Obsédé par Versailles
Le prestigieux musée de l’Ermitage à St Petersbourg partage au palais du roi de France des œuvres inédites des peintures, sculptures, arts décoratifs, tapisseries, des plans et livres, traces flagrantes d’une passion démesurée du tsar pour la culture française. Héritier de la dynastie des Romanov, Pierre le Grand gouverne la Russie depuis vingt-huit ans lorsqu’il visite la France en 1717. À Versailles où il fait étape deux fois, il est logé au Grand Trianon, du 24 au 26 mai, puis du 3 au 11 juin 1717. C’est le régent, Philippe d’Orléans qui règne sur le royaume, Louis XV est encore trop petit pour administrer.
On le dit léger, il s’amuse à enfermer des filles de joie dans les anciennes chambres de Madame de Maintenon. Ce voyage est motivé par la volonté de contrer la Suède en proposant un pacte d’alliance avec la patrie. Sans nul doute, il cherche à se laisser séduire par de nouvelles formes architecturales, à l’art militaire, à la construction de bateaux et demande à ses techniciens de croquer machines hydrauliques et plans des forteresses Vauban.
Une influence sans précédent
De ce séjour, un rapport fort naît entre le tsar et les artistes français. Dès 1716, il attire à la cour de Saint-Pétersbourg plusieurs maîtres, parmi eux Louis Caravaque, l’architecte Jean-Baptiste Le Blond et le sculpteur Nicolas Pineau. Dans une politique de grands travaux, il s’inspire de Versailles pour construire le Palais de Peterhof et transformer la ville royale. Fasciné par les jardins du palais, qu’il juge disproportionnés, il est charmé par les perspectives mathématiques. À Peterhof, il souhaite surpasser les fontaines versaillaises par une irrigation maitrisée à l’aide d’un aqueduc.

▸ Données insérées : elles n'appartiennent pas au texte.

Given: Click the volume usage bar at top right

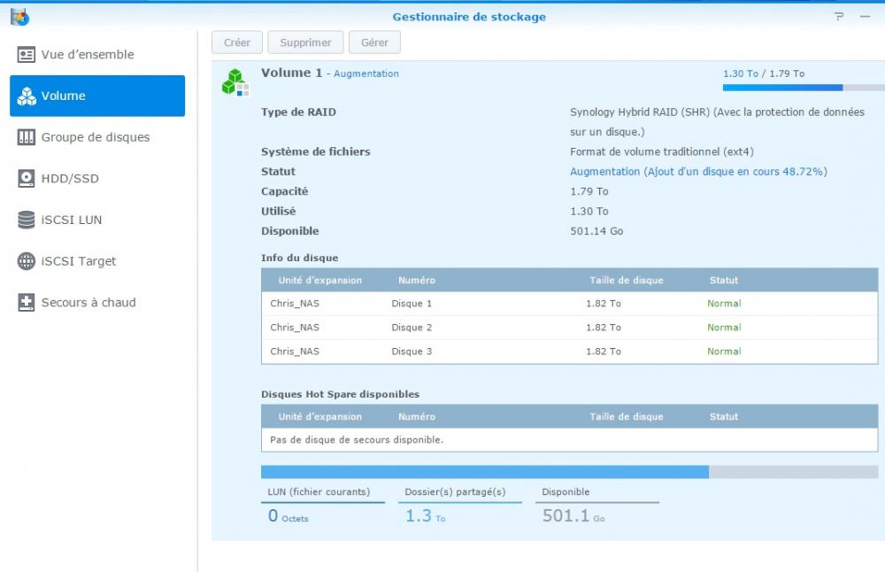Looking at the screenshot, I should pyautogui.click(x=803, y=88).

C’est sans rappeler Sergueï Chtchoukine , collectionneur fou de 130 oeuvres majeurs de l’impressionnisme français (Cézanne, Monet, Van Gogh, Gauguin… Picasso ). La langue française séduit et devient un marqueur social pour la Russie aristocratique.
Les artistes russes à Paris
Au XIX ième siècle, le romancier Pouchkine baigne dans une éducation où la langue française est le fondement de la culture générale. Un peu plus tard, Léon Tolstoï avouera avoir deux grandes inspirations « Rousseau et l’Evangile ». C’est en particulier la révolution d’octobre qui fait fuir les écrivains russes à Berlin et Paris. En peinture, Marc Chagall s’installe à Paris en 1923, lieu de son inspiration par la campagne française. Il se verra confier la tâche difficile de recouvrir le plafond de l’Opéra de Paris par André Malraux. «L’École de Paris» qui attire à l'époque des artistes du monde entier attirés par le foisonnement de Paris fera venir le peintre Chaîm Soutine.
La révolution permet aussi l’installation de
cinéastes russes notamment à Montreuil de1919 à 1929, une cinquantaine de films sont sortis, feront partis des grands classiques de l'avant-garde française.
L’exposition à Versailles trouve son intérêt non pas dans l’esthétique mais dans l’aspect historique de cette alliance franco-russe, une manière d'en savoir plus sur les influences de celui qui a fait de la Russie un pays moderne La langue et la culture française irrigueront les penseurs et artistes russes venus s’installer à Paris pour développer librement leur art.